# What is expected:
Using the data that follows, give the number of lines in which the word "width" occurs. Write only the number.

====

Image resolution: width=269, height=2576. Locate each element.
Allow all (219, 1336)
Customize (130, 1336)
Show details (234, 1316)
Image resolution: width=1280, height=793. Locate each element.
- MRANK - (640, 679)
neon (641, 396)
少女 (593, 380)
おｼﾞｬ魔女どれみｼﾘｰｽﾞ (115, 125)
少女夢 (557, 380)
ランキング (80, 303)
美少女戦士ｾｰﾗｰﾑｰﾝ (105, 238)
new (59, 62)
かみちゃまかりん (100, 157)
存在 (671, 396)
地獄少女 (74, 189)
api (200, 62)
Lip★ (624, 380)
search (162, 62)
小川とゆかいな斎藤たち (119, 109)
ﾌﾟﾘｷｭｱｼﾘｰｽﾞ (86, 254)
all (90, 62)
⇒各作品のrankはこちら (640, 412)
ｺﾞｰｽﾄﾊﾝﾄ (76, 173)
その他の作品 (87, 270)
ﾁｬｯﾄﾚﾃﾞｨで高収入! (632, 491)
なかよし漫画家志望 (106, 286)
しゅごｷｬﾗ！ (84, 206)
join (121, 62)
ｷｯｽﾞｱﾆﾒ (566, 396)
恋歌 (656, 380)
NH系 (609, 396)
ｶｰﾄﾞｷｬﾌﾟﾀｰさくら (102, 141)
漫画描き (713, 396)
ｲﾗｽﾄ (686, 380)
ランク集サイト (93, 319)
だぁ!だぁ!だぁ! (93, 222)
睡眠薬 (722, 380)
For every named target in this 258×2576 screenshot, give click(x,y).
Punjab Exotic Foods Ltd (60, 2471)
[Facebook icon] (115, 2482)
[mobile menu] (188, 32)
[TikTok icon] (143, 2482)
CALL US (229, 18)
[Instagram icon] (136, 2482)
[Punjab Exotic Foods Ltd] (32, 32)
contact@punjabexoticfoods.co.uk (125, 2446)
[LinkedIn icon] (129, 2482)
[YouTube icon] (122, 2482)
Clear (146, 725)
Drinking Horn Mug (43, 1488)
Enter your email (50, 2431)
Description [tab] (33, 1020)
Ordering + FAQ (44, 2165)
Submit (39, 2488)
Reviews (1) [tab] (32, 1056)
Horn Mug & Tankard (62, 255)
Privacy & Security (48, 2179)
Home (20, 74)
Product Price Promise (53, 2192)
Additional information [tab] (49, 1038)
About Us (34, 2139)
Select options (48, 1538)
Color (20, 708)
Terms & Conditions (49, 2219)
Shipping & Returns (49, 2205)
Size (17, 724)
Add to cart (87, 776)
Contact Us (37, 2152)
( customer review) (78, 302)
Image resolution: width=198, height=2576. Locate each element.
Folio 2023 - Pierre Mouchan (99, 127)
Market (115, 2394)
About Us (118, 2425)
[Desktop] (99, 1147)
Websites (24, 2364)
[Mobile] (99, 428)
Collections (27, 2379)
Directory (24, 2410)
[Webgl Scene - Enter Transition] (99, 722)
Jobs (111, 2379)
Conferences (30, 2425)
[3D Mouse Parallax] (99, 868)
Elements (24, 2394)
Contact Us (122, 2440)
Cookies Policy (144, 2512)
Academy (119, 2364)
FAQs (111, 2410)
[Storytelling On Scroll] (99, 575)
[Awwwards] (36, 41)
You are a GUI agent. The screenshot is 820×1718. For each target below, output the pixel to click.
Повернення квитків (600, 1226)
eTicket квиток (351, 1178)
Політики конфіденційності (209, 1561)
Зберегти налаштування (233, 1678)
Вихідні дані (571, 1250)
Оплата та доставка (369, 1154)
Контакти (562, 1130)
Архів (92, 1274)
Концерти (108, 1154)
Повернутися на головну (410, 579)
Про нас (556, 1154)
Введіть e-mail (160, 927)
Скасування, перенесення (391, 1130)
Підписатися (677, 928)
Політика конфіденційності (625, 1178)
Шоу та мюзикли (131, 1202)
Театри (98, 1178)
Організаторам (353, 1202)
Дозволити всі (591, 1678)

====

# Your solution:
3